A Monthly Column on The Art of Giving Unrequested Guidance.
If money makes the world go mute, what really motivates people to talk are hormones. Sometimes I feel like an inside-out tree exposed to a congress of dendrochronologists (those versed in the science of reading tree rings for chronological and historical data). The first dark ring to be exposed would surely be when I first got my period, which remained hidden to the scientists of the art world because at that point I was too young to work there yet. The second ring, thick and dark, was pregnancy. The hormonal chatterboxes multiply when you hit your mid-thirties, or, as Lamarck would say, in your mid-thirties your ears mature in ways that allow you listen more acutely to those who might be receptive to your potential hormonal transformation, even if you never noticed them before.

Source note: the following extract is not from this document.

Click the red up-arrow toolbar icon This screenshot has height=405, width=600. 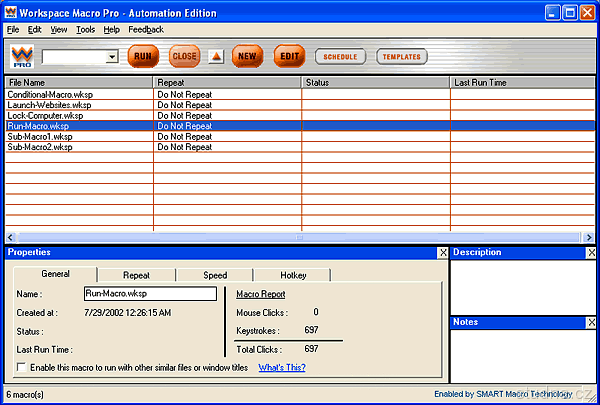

Hints and comments relating to your reproductive potential pop up. You start feeling observed — like a poached egg in an English kitchen. “Too early” is replaced by “it is never the right time, and yet…”, which soon becomes “too late.” One goes to work and develops projects and feels surrounded by these hormonal master chefs who foresee your future.

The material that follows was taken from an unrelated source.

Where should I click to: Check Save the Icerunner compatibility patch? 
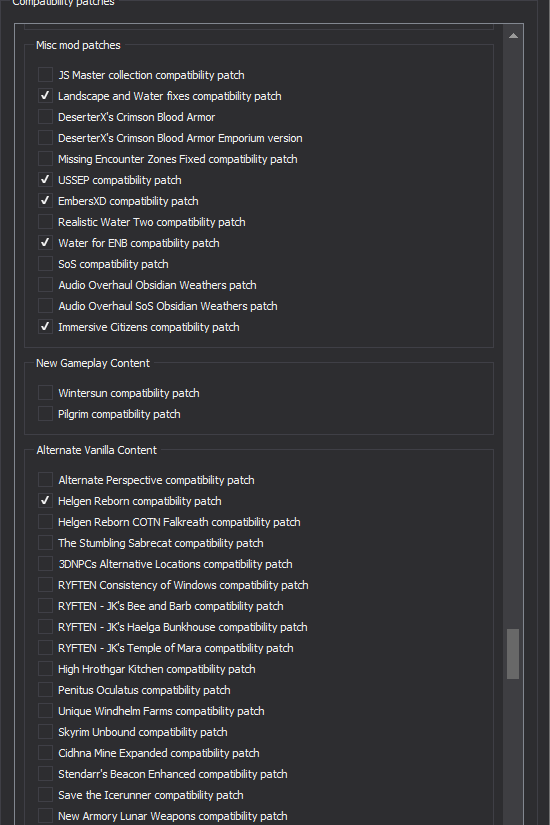[x=45, y=795]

It is horrendously obvious how everyone feels fine showering you with comments on aspects of your life that you might want to keep private, invisible, unspoken, hidden, even repressed. You also wonder why the same collective wisdom is not shared with such intensity with the fathers of curating, with the masters of our institutions, with the makers of our markets. It is almost unnecessary to describe what comes next: one day it becomes obvious to all those people that you are growing a new life right in front of them. To your wish to continue working there are multiple cultural and institutional responses that overlap with your desire to show that you can do it “without an effort.” You then expend all your energy in this attempt to seem “effortless.”

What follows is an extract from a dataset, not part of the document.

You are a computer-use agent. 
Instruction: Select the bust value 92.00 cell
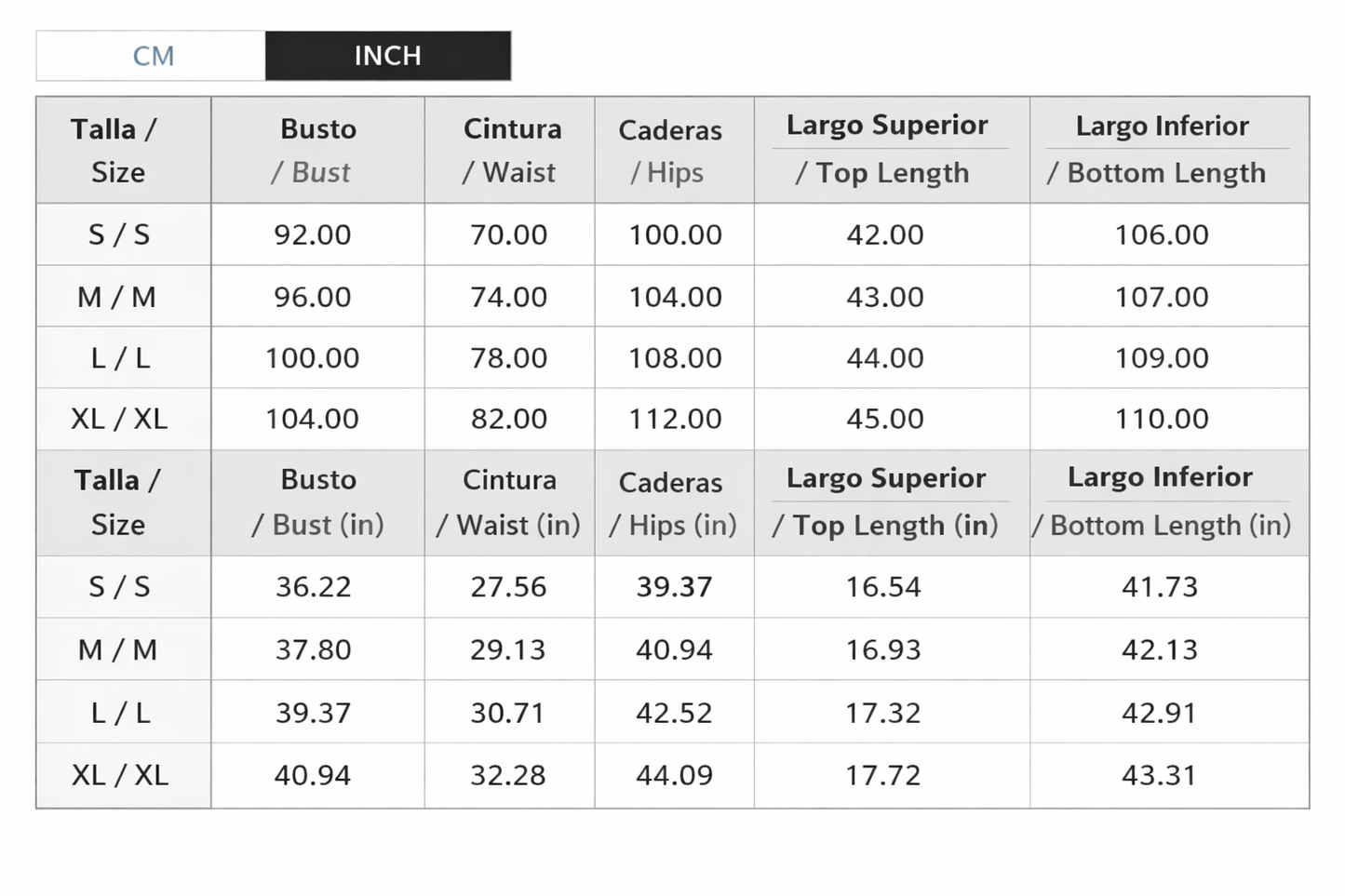[313, 234]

To the pornographic exposure that the social system subjects you to, in multiple and subtle forms, you try to respond with a newly developed nonchalant-ism that results in millions of micro-anxieties that now populate your mind. The reason? Your performance should be affected. As a women in the arts, everything counts — your smaller size, your origin, your pregnancy.
All can be crucial factors in making you noncrucial. You continuously analyze your performance and wonder if others are truly aware of your value. When you were younger, it could have been because you were hypercritical. Later on, because you were not mainstream enough. Then the hormones. Subsequently, the child, the childcare, the balancing act with your job. And, finally, the third ring: your age, your state of decay, the fact that your place is, in any case, elsewhere.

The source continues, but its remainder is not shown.